_Description of the task_
Reproduce all of the records below word for word, keeping every line in its original order.

_Exercise input_
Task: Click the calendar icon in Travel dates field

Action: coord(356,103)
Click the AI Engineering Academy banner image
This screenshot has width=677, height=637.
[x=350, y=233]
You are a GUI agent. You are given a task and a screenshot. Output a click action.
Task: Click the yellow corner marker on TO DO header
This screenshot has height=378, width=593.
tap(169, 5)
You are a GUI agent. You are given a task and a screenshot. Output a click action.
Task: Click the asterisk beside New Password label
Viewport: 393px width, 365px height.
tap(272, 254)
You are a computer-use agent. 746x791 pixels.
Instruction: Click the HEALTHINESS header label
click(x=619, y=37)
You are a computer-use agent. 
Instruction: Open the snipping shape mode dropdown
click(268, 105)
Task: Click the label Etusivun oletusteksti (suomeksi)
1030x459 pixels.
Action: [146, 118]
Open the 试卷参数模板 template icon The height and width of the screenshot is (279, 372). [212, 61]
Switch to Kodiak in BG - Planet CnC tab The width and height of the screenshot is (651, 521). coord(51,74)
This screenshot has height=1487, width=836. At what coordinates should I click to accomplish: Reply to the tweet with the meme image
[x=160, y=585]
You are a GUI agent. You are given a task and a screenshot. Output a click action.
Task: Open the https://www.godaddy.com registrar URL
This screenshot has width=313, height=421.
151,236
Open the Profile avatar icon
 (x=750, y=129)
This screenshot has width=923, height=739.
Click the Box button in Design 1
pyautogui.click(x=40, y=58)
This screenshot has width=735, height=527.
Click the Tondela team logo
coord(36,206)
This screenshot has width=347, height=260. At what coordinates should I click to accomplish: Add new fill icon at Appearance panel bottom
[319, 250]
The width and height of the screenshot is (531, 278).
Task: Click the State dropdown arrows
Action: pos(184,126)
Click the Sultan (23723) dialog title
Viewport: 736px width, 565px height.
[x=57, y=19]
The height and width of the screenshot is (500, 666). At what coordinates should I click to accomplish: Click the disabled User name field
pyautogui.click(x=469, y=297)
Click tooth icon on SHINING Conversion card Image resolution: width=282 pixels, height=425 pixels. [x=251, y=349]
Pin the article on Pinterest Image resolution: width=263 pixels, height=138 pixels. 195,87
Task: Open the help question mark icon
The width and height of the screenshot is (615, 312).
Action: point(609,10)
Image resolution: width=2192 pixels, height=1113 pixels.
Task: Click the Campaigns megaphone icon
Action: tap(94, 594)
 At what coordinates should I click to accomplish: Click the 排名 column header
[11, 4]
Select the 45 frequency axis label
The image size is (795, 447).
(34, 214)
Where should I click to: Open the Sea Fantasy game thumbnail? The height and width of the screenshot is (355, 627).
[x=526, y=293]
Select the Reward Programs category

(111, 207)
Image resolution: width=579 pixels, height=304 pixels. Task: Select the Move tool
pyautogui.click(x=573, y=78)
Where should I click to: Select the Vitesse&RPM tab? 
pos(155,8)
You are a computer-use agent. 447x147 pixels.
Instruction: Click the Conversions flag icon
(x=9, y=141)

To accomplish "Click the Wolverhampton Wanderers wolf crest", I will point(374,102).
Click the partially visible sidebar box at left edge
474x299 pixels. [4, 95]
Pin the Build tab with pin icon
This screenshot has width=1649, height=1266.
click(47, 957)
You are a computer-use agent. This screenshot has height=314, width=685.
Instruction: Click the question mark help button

_The output_
Task: Click the calendar icon in Travel dates field

Action: coord(356,103)
Click the AI Engineering Academy banner image
This screenshot has width=677, height=637.
[x=350, y=233]
You are a GUI agent. You are given a task and a screenshot. Output a click action.
Task: Click the yellow corner marker on TO DO header
This screenshot has height=378, width=593.
tap(169, 5)
You are a GUI agent. You are given a task and a screenshot. Output a click action.
Task: Click the asterisk beside New Password label
Viewport: 393px width, 365px height.
tap(272, 254)
You are a computer-use agent. 746x791 pixels.
Instruction: Click the HEALTHINESS header label
click(x=619, y=37)
You are a computer-use agent. 
Instruction: Open the snipping shape mode dropdown
click(268, 105)
Task: Click the label Etusivun oletusteksti (suomeksi)
1030x459 pixels.
Action: [146, 118]
Open the 试卷参数模板 template icon The height and width of the screenshot is (279, 372). [212, 61]
Switch to Kodiak in BG - Planet CnC tab The width and height of the screenshot is (651, 521). coord(51,74)
This screenshot has height=1487, width=836. At what coordinates should I click to accomplish: Reply to the tweet with the meme image
[x=160, y=585]
You are a GUI agent. You are given a task and a screenshot. Output a click action.
Task: Open the https://www.godaddy.com registrar URL
This screenshot has width=313, height=421.
151,236
Open the Profile avatar icon
 (x=750, y=129)
This screenshot has width=923, height=739.
Click the Box button in Design 1
pyautogui.click(x=40, y=58)
This screenshot has width=735, height=527.
Click the Tondela team logo
coord(36,206)
This screenshot has width=347, height=260. At what coordinates should I click to accomplish: Add new fill icon at Appearance panel bottom
[319, 250]
The width and height of the screenshot is (531, 278).
Task: Click the State dropdown arrows
Action: pos(184,126)
Click the Sultan (23723) dialog title
Viewport: 736px width, 565px height.
[x=57, y=19]
The height and width of the screenshot is (500, 666). At what coordinates should I click to accomplish: Click the disabled User name field
pyautogui.click(x=469, y=297)
Click tooth icon on SHINING Conversion card Image resolution: width=282 pixels, height=425 pixels. [x=251, y=349]
Pin the article on Pinterest Image resolution: width=263 pixels, height=138 pixels. 195,87
Task: Open the help question mark icon
The width and height of the screenshot is (615, 312).
Action: point(609,10)
Image resolution: width=2192 pixels, height=1113 pixels.
Task: Click the Campaigns megaphone icon
Action: tap(94, 594)
 At what coordinates should I click to accomplish: Click the 排名 column header
[11, 4]
Select the 45 frequency axis label
The image size is (795, 447).
(34, 214)
Where should I click to: Open the Sea Fantasy game thumbnail? The height and width of the screenshot is (355, 627).
[x=526, y=293]
Select the Reward Programs category

(111, 207)
Image resolution: width=579 pixels, height=304 pixels. Task: Select the Move tool
pyautogui.click(x=573, y=78)
Where should I click to: Select the Vitesse&RPM tab? 
pos(155,8)
You are a computer-use agent. 447x147 pixels.
Instruction: Click the Conversions flag icon
(x=9, y=141)

To accomplish "Click the Wolverhampton Wanderers wolf crest", I will point(374,102).
Click the partially visible sidebar box at left edge
474x299 pixels. [4, 95]
Pin the Build tab with pin icon
This screenshot has width=1649, height=1266.
click(47, 957)
You are a computer-use agent. This screenshot has height=314, width=685.
Instruction: Click the question mark help button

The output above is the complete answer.